Rose Anna Higashi taught Japanese Literature, English Literature, Poetry and Creative Writing at Evergreen Valley College in San Jose, California, for thirty-five years. Upon retirement, she was commissioned by the Catholic Bishop of San Jose to serve as a Lay Ecclesial Minister. She held this position for nine years as Director of Adult Religious Education at St. Mary of the Immaculate Conception Parish in Los Gatos. She now lives in the ancient Hawaiian village of Kaaawa in rural Oahu with her husband, Wayne Higashi. They hope to celebrate their sixtieth anniversary in 2023. Rose Anna’s poetry journal, Blue Wings, was published by Paulist Press, and many of her lyric poems and haiku can be viewed on her website, myteaplanner.com, co-written with her niece, Kathleen Pedulla. This website also contains Rose Anna’s monthly blog, “Tea and Travels.” Her poems and essays have also appeared in a variety of other publications, including The Avocet, The California Quarterly, Caesura, Poets Online, Agape Review, The Catholic Poetry Room on the Integrated Catholic Life website, and the college English textbooks, Visions Across the Americas and Thresholds.

​**


What to Bring to the Last Days
 
Bring operatic visions
of chain-tongued lions,
lizards, and wolverines
who shore up
the dying tree.
 
Bring music from
the firmament
whose toothy stars
exude a green river  
before the vagabond choir.
 
Bring the reclamation
of toppled bridges
and the gestures 
of scholastic saviors
as yet unborn.
 
Bring blood pooling
in your extremities
as you straddle evil
with no bone left
unturned.

Lisa Vihos

The poems of Lisa Vihos have appeared in many poetry journals, both print and online. She has published four chapbooks, and has received two Pushcart Prize nominations and numerous awards from the Wisconsin Fellowship of Poets and the Wisconsin Academy of Sciences, Arts & Letters. She is a founding editor of Stoneboat Literary Journal and the Sheboygan organizer for 100 Thousand Poets for Change. In 2020, she was named the first poet laureate of Sheboyganwhere she hosts the podcast Poetry on Air for Mead Public Library. Her first novel, The Lone Snake: The Story of Sofonisba Anguissola, was released in May, 2022 from Water’s Edge Press.

​**

Reflections of the Living Light                         

                                      "For people rise and set like the sun..."
                                                                                     Hildegard von Bingen, Vision Xl

                                     "I've got the world on a string, sittin' on a rainbow,
                                     Got the string around my finger ..."
                                                                                     as performed by Frank Sinatra
                                                                                     (songwriters Harold Arlen / Ted Koehler)

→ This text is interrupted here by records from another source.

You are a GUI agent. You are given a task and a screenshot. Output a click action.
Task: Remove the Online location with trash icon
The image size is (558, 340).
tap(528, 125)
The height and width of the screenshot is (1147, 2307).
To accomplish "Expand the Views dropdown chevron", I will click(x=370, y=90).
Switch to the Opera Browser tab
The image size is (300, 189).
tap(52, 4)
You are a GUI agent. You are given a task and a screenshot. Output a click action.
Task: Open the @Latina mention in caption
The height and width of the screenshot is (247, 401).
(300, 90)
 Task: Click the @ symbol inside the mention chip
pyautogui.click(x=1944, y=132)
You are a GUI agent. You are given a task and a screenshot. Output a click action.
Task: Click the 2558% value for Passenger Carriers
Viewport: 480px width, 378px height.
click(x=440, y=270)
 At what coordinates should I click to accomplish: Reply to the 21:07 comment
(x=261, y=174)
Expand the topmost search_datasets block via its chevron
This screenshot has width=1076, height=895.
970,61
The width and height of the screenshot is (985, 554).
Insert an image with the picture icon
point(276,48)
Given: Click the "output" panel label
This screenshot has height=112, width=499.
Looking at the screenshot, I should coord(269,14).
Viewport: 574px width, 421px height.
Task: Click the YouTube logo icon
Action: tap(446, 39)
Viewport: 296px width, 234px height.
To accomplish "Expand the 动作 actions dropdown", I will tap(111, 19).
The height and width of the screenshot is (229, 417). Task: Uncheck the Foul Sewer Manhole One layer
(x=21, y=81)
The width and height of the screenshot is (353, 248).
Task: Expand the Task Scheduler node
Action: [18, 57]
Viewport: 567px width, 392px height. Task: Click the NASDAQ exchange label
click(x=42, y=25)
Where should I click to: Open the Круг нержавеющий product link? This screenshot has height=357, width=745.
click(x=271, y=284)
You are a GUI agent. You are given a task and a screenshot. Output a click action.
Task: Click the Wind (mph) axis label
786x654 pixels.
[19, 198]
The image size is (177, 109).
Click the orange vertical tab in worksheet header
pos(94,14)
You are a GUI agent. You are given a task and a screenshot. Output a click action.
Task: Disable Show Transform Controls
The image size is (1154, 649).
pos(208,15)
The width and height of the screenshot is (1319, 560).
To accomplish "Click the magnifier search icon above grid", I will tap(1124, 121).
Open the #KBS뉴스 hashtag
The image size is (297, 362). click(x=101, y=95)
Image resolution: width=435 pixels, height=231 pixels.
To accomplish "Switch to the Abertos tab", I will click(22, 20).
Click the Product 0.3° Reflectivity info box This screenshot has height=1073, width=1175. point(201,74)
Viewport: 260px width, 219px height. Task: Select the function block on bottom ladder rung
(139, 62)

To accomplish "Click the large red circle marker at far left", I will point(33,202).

Nature guided her.    The soul in the body was like sap rising in a tree.
During an Animal Guide meditation    she had seen a bristling boar,

looking just as he had on the banner    fluttering in the wind over King Arthur's
ship, the Prydwen, as it sailed into the underworld    to capture the Hallows

of Britain. It must have been the winter solstice    sun rising over the water
on the east coast of Ireland at Newgrange    because snow had fallen

like chalk dust on the back of the boar    before she realized he was only
a javelina she'd seen on a family trip to south Texas.   But the dreamlike

meditation continued, and she wondered if the pig     was in danger
when a golden lion     sprang from a medieval picture,  Vision

of The Last Days     created by Hildegard von Bingen, her stylized
lion squeezed  into a window-box    in the drawing with the pig,

a pale stallion, a fiery dog and a white wolf    all 5 animals attached by strings
to 5 mountain tops that resemble branches    of quaint medieval vegetation.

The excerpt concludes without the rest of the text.